World

Poem: 01.05.16

At the New Year, the list genre returns with a vengeance when people make their annual resolutions. Laynie Browne’s list poem follows the usual form with its numbers and occasional imperative. Browne’s list, however, is an anti-list, a list for the imagination and strangeness, asking the reader to misplace the year, to avoid the dangers of beginnings, to “Refuse to look at detailed maps.” In the new year, Browne’s speaker isn’t looking for the usual pedestrian and mundane resolutions that we name for ourselves, such as losing weight or saving money. Instead, her resolutions argue for openness, freedom from the past, the self and the known, for something unknown and magical. Selected by Victoria Chang

Credit…Illustration by R. O. Blechman

01.05.16

By Laynie Browne

1. Misplacing the year is useful.

2. Pretext may grow into medicine.

3. Ignore numbers until they become secret persons.

4. Pour out this metal thermos. But it isn’t a thermos, that’s just an
image to help you physicalize an intellectual process.

5. If you want to transform a book you’ll need ingredients.

6. Read lines from an enchantress when you want to be a bird.

7. Ingest liquid prose when you prefer to be fluid.

8. A good title only proves you have work ahead of you.

9. Remembering your potency impels me further. I want to be im-
paled by a poem.

10. Beginning is always precarious. Avoid snow-covered terrain and
long-haired ponies. Avoid skipping ahead, as I’ve inadvertently just
done.

11. Return to certain constitutional texts when you need protection.

12. Refuse to look at detailed maps. You don’t need to know the fu-
ture.

13. Your headache isn’t fake — but pretend if you can.

14. Fantasize that for the next six hours you will not stop.

15. All pain will end almost immediately.

16. If you are able to endure forgetfulness.

17. Welcome imperfection as you would a cup of tea served to you
by a beautiful, devoted attendant.

18. Your attendant will stay as long as you like.

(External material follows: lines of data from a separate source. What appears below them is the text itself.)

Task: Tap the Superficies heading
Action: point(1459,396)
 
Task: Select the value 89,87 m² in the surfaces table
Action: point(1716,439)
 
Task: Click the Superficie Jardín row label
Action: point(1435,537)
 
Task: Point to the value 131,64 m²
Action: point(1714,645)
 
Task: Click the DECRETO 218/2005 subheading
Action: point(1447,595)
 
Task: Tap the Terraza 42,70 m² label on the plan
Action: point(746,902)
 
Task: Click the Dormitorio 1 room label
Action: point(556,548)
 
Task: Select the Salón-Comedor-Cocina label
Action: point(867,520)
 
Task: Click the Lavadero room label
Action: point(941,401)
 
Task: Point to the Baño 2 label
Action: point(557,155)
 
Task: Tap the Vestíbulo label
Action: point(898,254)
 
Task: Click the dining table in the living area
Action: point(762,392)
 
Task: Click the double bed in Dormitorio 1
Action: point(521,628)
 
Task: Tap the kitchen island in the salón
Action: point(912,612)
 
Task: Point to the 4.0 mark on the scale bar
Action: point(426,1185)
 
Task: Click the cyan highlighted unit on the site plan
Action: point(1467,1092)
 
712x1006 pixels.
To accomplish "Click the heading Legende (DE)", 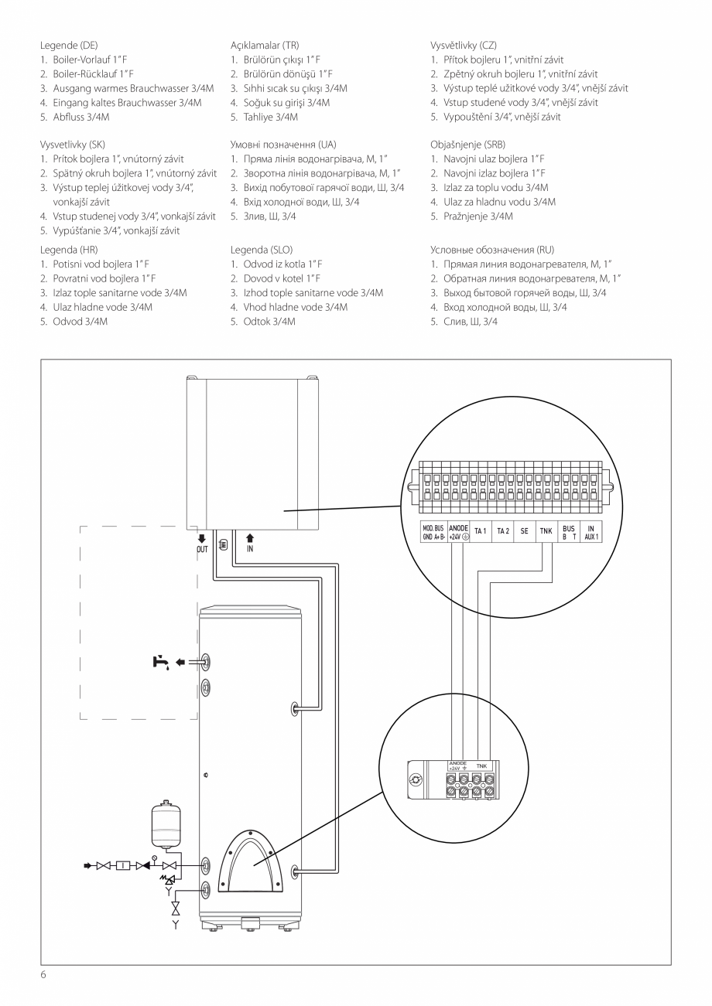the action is coord(69,45).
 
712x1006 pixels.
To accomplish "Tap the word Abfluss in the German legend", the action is coord(68,117).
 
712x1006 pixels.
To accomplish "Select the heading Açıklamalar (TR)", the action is coord(265,45).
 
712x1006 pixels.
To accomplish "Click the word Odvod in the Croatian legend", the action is coord(67,322).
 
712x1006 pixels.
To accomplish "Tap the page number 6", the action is coord(43,974).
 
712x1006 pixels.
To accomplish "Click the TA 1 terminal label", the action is coord(480,531).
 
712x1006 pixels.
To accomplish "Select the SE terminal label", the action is coord(524,531).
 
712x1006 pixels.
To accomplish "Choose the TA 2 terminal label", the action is coord(502,531).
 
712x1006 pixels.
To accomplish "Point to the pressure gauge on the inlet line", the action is coord(154,858).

19. When lost, reread these instructions.

20. Don’t speak.

21. Ecstatic impulse is now.

22. Continuously — you.


Victoria Chang is a poet whose latest book of poems is “The Trees Witness Everything” (Copper Canyon Press, 2022). Her fifth book of poems, “Obit” (2020), was named a New York Times Notable Book and a Time Must-Read. She lives in Los Angeles and teaches in Antioch University’s M.F.A. program. Laynie Browne is the author of many books including “Translation of the Lilies Back Into Lists” (Wave Books 2022) in which this poem appears, “In Garments Worn by Lindens” (Tender Buttons Press, 2019) and the anthology “A Forest on Many Stems: Essays on the Poet’s Novel” (Nightboat, 2021). She is the recipient of a Pew Fellowship, the National Poetry Series Award and the Contemporary Poetry Series Award, and teaches at the University of Pennsylvania.